Sr Jones has now been asked by the Royal College of Midwives to be their Welsh Regional Representative on the National Standards Committee on Antenatal Screening based on her innovative implementation of a Midwifery Led Screening Programme.


We have found that the optimum way of improving the quality of the various services related to prenatal screening is to adopt a patient centred approach and to critically analyse each step in their decisions making process and consider it's implications. Based on this approach it is clear that a multi-professional approach is required with standardised information for the users, detailed agreed protocols and education and updating of the professionals and then audit with a view to quality  assessment. We are committed to continuous refinement of the whole process locally and dissemination of the best components of the system to other units in South Wales and Nationally, the latter being our main reason for submitting this project to the Golden Helix Award.Benefits to the Users

1                     Woman centred quality care

2                     Informed choice

3                     Reduced anxiety

4                     Time to make decisions with maximum support

5                     Reduced miscarriage rates due to better training and high operator throughput

Benefits to the Trust

1                     More efficient use of Obstetric Consultant time

2                     Reduced waiting times in clinic in accordance with the demands of the Patients Charter

3                     More efficient use of Radiology (ultrasound) resources

4                     Less complaints due to women being better informed prior to decision making

5                     High local and national profile for the Trust in both Obstetrics and Midwifery

6                     Good public relations and marketing with women opting to come to UHW for prenatal screening services and then returning to their own unit

7                     High quality clinical audit of prenatal screening producing data not available to most other Trusts in the UK useful for service development and planning

8                     The initiatives described are examples of good clinical governance

The adoption of the Booklet and other Patient Information leaflets outside UHW attests to their perceived value by health care professional but we intend to re-audit the 1999 Booklet using a detailed structured interview in conjunction with Ms P Ferguson from the Royal College of Midwives.

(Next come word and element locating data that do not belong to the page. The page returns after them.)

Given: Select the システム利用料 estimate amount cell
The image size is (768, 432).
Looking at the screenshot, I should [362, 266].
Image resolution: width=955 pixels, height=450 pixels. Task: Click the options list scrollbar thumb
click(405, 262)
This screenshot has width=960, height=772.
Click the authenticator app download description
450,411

We are also hoping to get funding to submit the Booklet to the Plain English Campaign for further of its readability and usefulness with a hope that it would gain a Crystal Mark.

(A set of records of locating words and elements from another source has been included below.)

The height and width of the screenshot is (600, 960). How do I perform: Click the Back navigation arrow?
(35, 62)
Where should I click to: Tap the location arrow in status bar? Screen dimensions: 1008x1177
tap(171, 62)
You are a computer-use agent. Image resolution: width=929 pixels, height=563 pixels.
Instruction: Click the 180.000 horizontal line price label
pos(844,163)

The Bro Taf Maternity Services Liaison Committee have welcomed the Booklet and the Midwifery Model of Screening and fully support the concept of a highly skilled & trained Specialist Screening Midwife in each maternity hospital throughout Bro Taf, they welcome the additional time for decision making and the reduction of anxiety surrounding the whole area of screening. Positive public opinion has also been reflected in local newspaper articles.

The recent UHW Screening and Amniocentesis Audits submitted to the Bro Taf Health Authority show an improved safety of amniocentesis (low miscarriage rate of 0.3% versus 1% nationally) and a reduction in amniocentesis testing for those women who opt for a marker scan - 60% v 90%  (less use of resources and reduced risk of iatrogenic miscarriages from amniocentesis). Many of the complaints surrounding screening would not have occurred had the current system been implemented earlier and we will continue to monitor these as a valuable index of service quality.

We are now drawing up an Application for an MRC Research Grant this year to examine different aspects of the impact of screening on maternal and paternal fetal bonding, anxiety and attitudes of various cohorts of women going through our model of care in UHW and those in other units such as Newport to objectively assess the benefits and disadvantages of our new and their traditional model of screening.